Updated for TL2017, in case you go through the grep command too quickly (not that this happened to me).

Thanks to @cfr for showing me how to use grep to select the symbolic link files and then use sed to extract the filenames from the directory listing.

In a terminal running a Bash shell, the following command extracts a list of filenames from /usr/local/bin which are symbolic links to the bin folder within last year's TeXLive distribution, and saves the list in a temporary file. Check this file before going on to the next step.
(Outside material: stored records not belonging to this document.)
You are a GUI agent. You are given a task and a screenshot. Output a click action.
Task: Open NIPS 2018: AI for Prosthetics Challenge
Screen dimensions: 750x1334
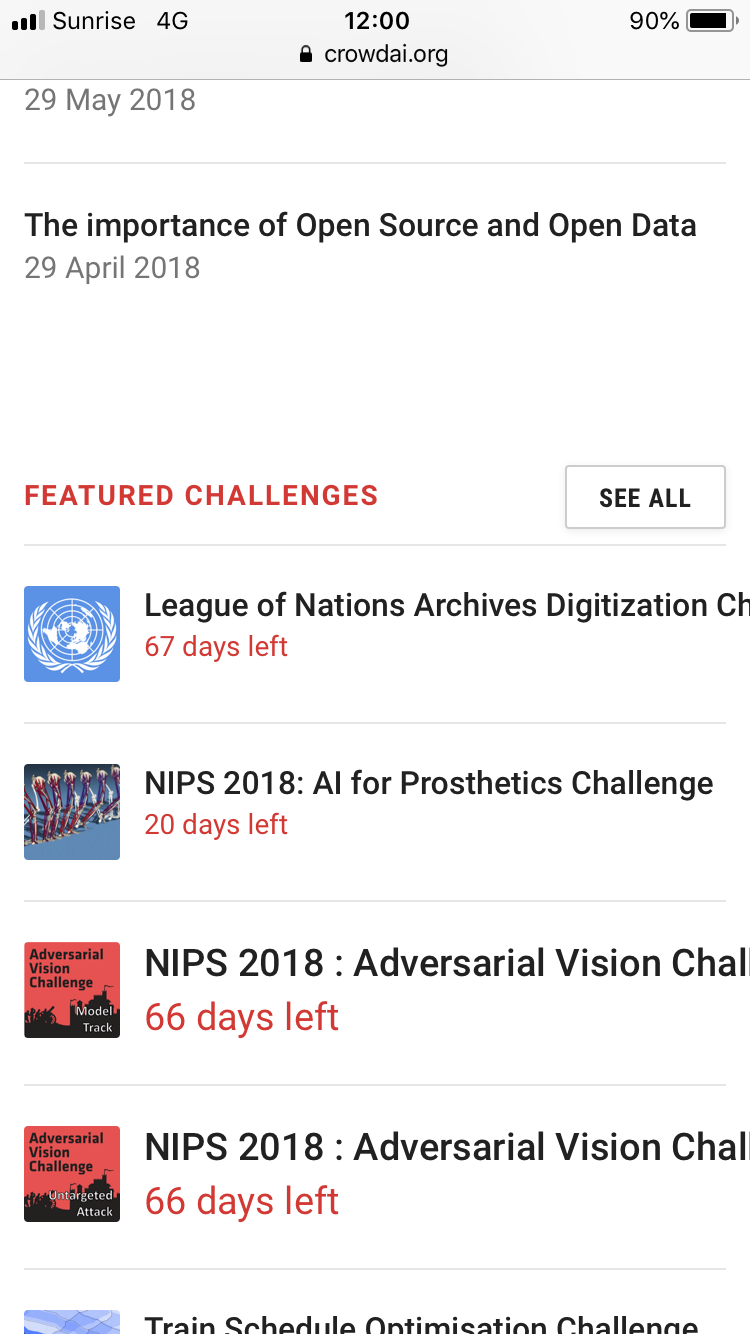429,783
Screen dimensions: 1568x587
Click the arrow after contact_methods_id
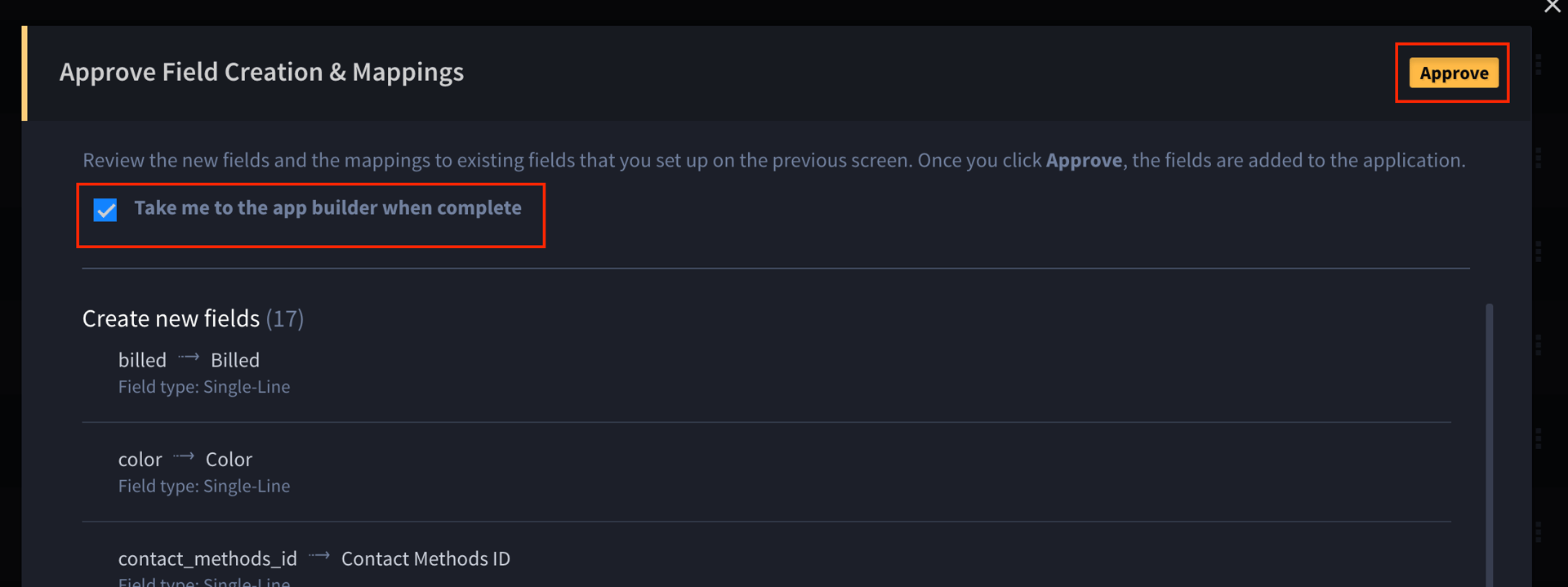click(319, 557)
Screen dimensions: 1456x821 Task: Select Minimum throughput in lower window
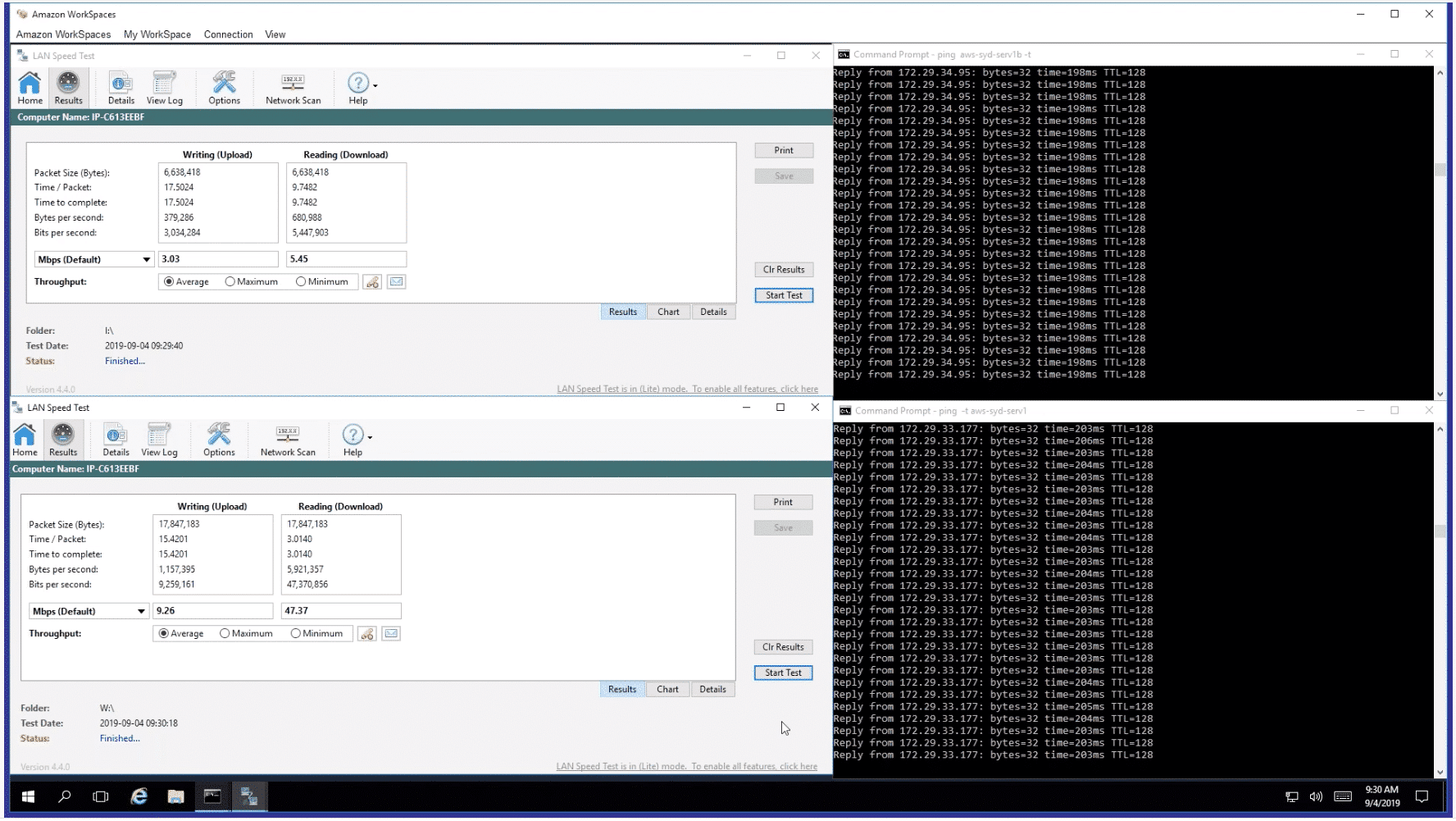coord(316,633)
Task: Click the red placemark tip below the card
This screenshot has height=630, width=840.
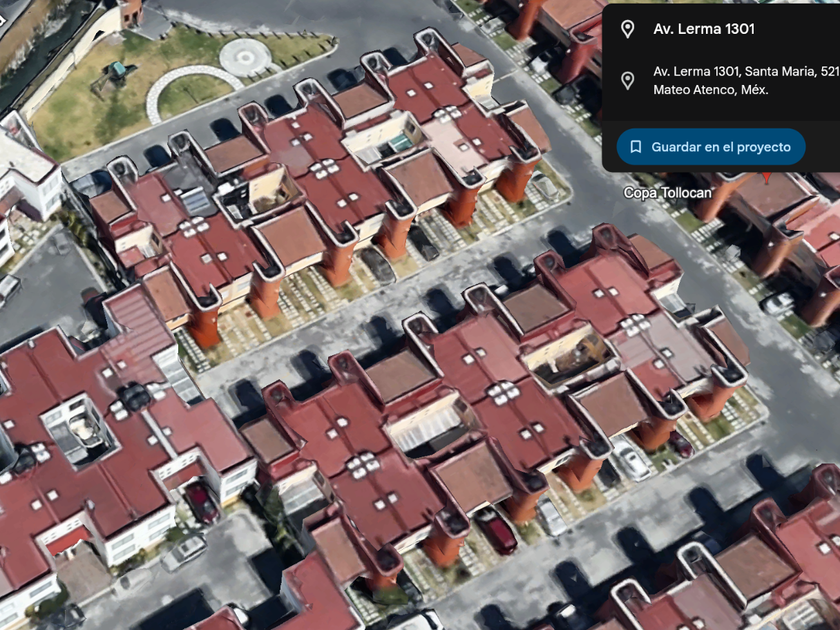Action: tap(767, 177)
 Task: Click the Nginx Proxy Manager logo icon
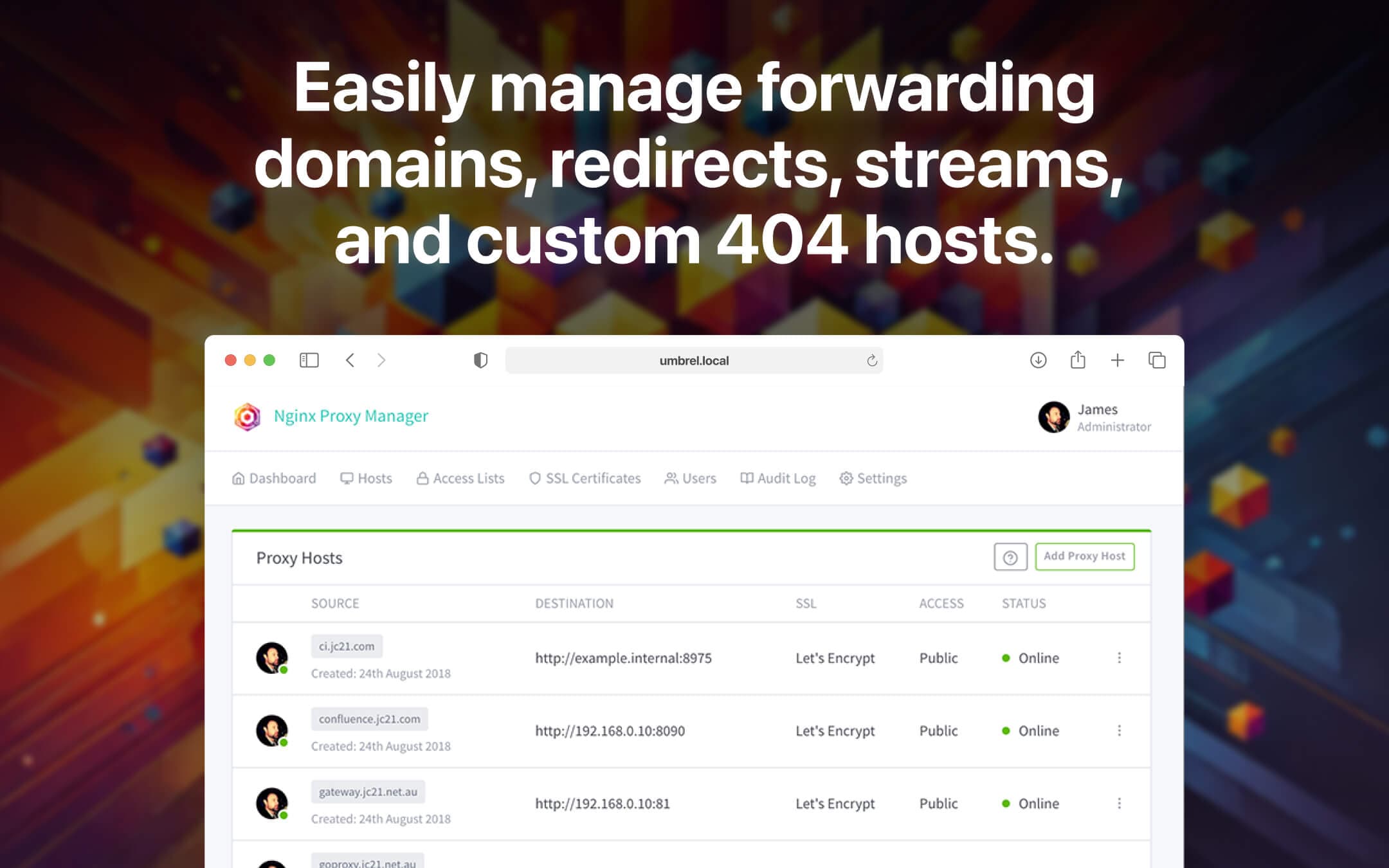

(cd /usr/local/bin; ls -l) | grep '^l.*/usr/local/texlive/2017/bin/' | sed 's/^.* \([a-zA-Z0-9\+\.\_\CHAR-]*\) \->.*$/\1/' > /tmp/texlinks.txt

This command iterates through the list and permanently removes the files, checking for permission before each one:

sudo xargs -rd '\n' --arg-file=/tmp/texlinks.txt rm -i --

Now you will also need to delete the man pages and info pages. These are located in /usr/local/man and /usr/local/info. In my particular case, the entire contents of these folders were symbolic links to files from the old TeXLive distribution, so I could just do the following. Be warned: Check the contents of these directories first! (ls -l)

sudo rm -ri /usr/local/man/*
sudo rm -ri /usr/local/info/*

After logging out and back in again, all traces of the old distribution are gone.

Anyone who follows these instructions does so at their own risk. Your own setup will probably vary from mine, so be careful.